Enunciado: Explique, com base no excerto sobre o mês de aniversário, por que razão quem escreve dedica algum tempo a esse tema, embora o considere pouco interessante.
─── Excerto da página
Esta é a primeira página motivada pelo tema Junho é o mês do meu aniversário: duas páginas sobre o nascimento, a morte, o sentido da vida.

A segunda é um texto de Fernando Savater sobre O sentido da vida [ler essa página]

 

JUNHO
é o mês do meu aniversário

... o que, muito provavelmente, pouco interessará ao leitor. Nem a mim, enquanto responsável pelo Canto, interessa. Se dedico algum tempo ao tema, é porque ele pode permitir a viagem por (outros) temas paralelos.

A propósito, lembro-me de Camões; do conhecido soneto O dia em que nasci moura e pereça -- "a vida mais desgraçada" começa com o nascimento:

   
 

O dia em que nasci moura e pereça,
Não o queira jamis o tempo dar;
Não torne mais ao mundo, e, se tornar,
Eclipse nesse passo o Sol padeça.

A luz lhe falte, o Sol se lhe escureça,
Mostre o Mundo sinais de se acabar,
Nasçam-lhe monstros, sangue chova o ar,
A mãe ao próprio filho não conheça.

As pessoas pasmadas, de ignorantes,
As lágrimas no rosto, a cor perdida,
Cuidem que o mundo já se destruiu.

Ó gente temerosa, não te espantes,
Que este dia deitou ao mundo a vida
Mais desgraçada que jamis se viu!

Isso: o aniversário remete, inevitavelmente, para a vida. E para a morte. Para a biografia? E vem-me à memória Fernando Pessoa (o seu heterónimo Alberto Caeiro):

   
 

Se, depois de eu morrer, quiserem escrever a minha biografia,
Não há nada mais simples.
Tem só duas datas -- a da minha nascença e a da minha morte.
Entre uma e outra coisa todos os dias são meus.

Sou fácil de definir.
Vi como um danado.
Amei as coisas sem sentimentalidade nenhuma.

O poema continua; mas, para o caso presente, parece-me que interessa mais um outro, também dele, que nos liga (a nós, os aniversariantes!) ao todo que é a realidade:
   
 

Quando vier a Primavera,
Se eu já estiver morto,
As flores florirão da mesma maneira
E as árvores não serão menos verdes que na Primavera passada.
A realidade não precisa de mim.
Sinto uma alegria enorme
Ao pensar que a minha morte não tem importância nenhuma.
──────
─── Material apresentado
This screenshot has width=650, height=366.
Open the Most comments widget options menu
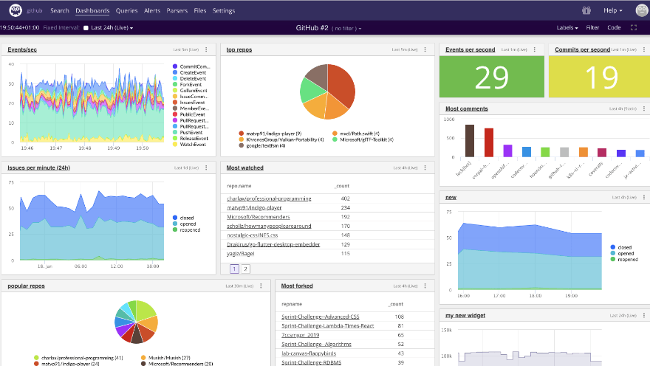[x=643, y=108]
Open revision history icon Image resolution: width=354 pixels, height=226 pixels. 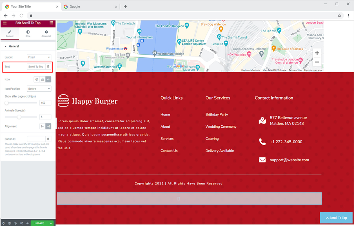pyautogui.click(x=15, y=223)
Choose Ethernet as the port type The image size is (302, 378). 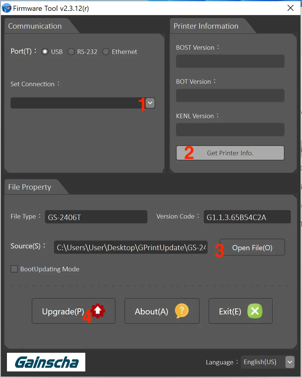tap(106, 52)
──────
Resposta: Quem escreve dedica algum tempo ao tema porque ele pode permitir a viagem por outros temas paralelos. Fá-lo apesar de reconhecer que o aniversário pouco interessará ao leitor e que nem interessa a quem é responsável pelo Canto.